__ACTIVITY__: Going down the data below, set down exactly the line with "Task: Click the www.dldcx.com" and each line after it through the line with "Given: Expand the Pictures tree node"; no other lines.

- Opening Delimiter -

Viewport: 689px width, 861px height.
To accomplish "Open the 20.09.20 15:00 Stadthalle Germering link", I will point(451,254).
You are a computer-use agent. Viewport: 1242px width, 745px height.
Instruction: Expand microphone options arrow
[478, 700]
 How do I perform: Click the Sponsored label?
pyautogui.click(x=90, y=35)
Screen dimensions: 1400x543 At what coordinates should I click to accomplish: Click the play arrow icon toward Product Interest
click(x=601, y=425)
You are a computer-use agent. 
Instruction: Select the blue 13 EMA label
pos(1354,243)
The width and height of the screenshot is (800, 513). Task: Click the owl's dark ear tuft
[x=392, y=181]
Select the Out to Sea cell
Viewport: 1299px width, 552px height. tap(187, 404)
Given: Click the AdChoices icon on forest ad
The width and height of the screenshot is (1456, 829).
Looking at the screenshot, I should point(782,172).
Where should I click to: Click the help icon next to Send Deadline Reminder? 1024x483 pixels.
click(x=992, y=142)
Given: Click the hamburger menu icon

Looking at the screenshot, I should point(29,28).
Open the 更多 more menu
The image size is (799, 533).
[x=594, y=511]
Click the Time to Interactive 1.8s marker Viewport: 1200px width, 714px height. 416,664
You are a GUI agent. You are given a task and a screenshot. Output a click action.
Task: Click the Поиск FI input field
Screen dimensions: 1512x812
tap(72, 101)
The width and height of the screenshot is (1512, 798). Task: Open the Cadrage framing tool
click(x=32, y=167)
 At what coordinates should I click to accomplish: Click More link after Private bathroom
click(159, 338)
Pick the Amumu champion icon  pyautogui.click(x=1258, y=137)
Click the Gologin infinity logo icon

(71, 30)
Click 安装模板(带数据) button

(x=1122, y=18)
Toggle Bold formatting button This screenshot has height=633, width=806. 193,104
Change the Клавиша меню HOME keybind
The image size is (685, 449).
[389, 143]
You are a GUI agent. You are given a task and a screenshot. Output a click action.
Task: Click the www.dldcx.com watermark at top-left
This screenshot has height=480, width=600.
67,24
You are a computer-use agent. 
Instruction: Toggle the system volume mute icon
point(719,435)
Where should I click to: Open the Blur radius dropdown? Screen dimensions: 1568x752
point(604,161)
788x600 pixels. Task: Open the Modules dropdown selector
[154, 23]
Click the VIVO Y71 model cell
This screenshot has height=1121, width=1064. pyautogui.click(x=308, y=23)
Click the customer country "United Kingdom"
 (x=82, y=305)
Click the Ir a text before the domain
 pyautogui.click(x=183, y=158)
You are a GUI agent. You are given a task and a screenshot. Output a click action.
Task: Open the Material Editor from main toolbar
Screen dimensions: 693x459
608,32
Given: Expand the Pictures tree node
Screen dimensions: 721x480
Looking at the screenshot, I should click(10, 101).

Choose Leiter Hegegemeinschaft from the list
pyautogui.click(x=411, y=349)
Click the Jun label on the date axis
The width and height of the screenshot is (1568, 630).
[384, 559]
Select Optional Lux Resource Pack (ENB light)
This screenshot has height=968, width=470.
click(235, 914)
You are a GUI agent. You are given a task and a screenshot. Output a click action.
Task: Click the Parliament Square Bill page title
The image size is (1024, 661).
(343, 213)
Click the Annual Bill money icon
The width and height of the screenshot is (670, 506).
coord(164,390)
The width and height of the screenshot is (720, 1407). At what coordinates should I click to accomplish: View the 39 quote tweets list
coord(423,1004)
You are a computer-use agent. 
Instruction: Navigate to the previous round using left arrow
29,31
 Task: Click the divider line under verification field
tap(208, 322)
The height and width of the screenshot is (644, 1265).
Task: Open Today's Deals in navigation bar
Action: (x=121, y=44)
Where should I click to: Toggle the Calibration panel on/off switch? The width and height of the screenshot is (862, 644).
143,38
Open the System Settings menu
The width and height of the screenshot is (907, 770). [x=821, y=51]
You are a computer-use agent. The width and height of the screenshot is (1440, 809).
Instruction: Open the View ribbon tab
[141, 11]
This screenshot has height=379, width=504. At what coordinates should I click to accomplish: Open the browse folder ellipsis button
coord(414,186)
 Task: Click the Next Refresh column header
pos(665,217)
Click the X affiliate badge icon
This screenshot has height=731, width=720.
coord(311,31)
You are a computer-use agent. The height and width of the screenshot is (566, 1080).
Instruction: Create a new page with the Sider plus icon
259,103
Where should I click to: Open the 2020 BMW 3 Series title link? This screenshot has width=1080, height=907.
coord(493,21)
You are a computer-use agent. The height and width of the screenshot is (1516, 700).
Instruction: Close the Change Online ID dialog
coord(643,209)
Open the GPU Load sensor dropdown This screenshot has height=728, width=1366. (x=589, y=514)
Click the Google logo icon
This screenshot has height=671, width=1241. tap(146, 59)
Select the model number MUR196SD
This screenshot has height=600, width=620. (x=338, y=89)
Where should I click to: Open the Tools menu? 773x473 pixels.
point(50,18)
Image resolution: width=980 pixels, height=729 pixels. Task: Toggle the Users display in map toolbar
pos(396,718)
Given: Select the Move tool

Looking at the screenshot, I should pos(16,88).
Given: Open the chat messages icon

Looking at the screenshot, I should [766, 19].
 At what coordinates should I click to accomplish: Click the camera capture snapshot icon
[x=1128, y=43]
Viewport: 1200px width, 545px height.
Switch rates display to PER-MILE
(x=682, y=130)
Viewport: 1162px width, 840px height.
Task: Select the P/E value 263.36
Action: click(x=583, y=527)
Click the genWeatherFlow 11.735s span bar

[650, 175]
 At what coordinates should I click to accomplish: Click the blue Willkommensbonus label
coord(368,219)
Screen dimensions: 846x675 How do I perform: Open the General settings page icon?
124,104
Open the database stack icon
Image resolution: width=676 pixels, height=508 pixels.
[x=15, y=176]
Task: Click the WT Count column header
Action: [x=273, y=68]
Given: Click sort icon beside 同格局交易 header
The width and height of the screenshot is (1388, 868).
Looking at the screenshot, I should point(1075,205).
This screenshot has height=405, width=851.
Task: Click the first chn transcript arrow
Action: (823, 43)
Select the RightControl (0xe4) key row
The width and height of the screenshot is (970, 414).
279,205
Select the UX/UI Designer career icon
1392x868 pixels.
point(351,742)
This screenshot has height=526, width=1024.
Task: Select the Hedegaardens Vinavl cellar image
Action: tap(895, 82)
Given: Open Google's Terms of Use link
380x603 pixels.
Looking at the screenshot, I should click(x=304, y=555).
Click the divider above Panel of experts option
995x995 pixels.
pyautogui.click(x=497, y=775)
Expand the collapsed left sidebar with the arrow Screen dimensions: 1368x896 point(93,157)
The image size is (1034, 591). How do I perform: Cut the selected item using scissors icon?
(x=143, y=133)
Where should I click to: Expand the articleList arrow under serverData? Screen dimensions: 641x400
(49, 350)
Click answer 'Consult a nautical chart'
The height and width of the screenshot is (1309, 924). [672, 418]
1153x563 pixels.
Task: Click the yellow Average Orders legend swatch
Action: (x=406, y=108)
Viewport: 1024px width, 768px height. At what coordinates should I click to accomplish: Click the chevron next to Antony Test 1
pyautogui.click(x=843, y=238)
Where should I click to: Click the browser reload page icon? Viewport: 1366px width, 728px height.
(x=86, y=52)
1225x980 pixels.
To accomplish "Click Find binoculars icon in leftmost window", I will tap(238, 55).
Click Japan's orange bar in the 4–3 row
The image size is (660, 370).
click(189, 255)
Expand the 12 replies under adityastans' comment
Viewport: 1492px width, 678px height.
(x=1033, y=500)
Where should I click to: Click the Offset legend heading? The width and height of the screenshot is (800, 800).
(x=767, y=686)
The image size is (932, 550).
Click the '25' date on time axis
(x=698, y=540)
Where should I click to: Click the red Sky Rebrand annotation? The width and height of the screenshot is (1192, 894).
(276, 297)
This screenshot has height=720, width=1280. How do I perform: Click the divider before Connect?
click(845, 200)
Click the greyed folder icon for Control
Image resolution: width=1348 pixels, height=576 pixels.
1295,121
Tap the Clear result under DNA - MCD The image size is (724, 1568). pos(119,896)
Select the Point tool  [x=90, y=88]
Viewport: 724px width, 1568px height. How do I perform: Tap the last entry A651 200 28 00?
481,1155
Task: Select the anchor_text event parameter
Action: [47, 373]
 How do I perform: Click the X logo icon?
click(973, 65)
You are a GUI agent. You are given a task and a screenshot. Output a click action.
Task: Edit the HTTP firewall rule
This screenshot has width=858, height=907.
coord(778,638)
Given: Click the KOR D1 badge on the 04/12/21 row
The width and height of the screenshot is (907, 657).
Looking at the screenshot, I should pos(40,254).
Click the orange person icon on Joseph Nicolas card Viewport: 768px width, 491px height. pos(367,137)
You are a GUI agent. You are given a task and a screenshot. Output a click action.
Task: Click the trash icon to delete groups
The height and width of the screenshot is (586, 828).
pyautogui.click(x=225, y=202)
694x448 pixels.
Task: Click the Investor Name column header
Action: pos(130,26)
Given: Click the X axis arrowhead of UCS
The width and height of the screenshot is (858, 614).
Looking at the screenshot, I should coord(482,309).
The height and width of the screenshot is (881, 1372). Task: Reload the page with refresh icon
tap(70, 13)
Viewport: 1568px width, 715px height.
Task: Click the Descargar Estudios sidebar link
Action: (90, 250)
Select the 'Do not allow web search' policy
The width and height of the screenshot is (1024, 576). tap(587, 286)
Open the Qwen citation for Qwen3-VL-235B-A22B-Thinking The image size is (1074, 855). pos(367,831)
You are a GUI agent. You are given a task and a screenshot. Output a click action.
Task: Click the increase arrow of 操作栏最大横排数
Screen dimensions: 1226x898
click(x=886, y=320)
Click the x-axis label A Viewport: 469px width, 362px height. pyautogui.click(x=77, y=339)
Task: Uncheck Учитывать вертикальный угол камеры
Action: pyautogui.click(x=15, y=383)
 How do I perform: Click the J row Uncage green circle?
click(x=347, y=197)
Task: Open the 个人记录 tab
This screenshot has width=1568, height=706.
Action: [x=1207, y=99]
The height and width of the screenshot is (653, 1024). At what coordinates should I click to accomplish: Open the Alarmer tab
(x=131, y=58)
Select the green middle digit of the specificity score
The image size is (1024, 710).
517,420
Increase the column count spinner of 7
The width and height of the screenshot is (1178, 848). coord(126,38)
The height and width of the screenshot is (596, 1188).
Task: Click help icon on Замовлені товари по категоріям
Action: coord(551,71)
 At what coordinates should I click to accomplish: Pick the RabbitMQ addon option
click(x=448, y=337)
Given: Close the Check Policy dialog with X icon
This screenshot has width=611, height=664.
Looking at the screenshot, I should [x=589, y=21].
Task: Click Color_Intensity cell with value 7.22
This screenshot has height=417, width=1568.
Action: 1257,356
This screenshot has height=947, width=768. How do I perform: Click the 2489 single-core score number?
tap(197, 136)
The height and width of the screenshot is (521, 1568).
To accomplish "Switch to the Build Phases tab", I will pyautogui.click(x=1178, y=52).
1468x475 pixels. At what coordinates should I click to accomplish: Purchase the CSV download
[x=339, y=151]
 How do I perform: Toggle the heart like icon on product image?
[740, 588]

- Closing Delimiter -

__WRITTEN SOLUTION__:
Task: Click the www.dldcx.com watermark at top-left
This screenshot has height=480, width=600.
67,24
You are a computer-use agent. 
Instruction: Toggle the system volume mute icon
point(719,435)
Where should I click to: Open the Blur radius dropdown? Screen dimensions: 1568x752
point(604,161)
788x600 pixels. Task: Open the Modules dropdown selector
[154, 23]
Click the VIVO Y71 model cell
This screenshot has height=1121, width=1064. pyautogui.click(x=308, y=23)
Click the customer country "United Kingdom"
 (x=82, y=305)
Click the Ir a text before the domain
 pyautogui.click(x=183, y=158)
You are a GUI agent. You are given a task and a screenshot. Output a click action.
Task: Open the Material Editor from main toolbar
Screen dimensions: 693x459
608,32
Given: Expand the Pictures tree node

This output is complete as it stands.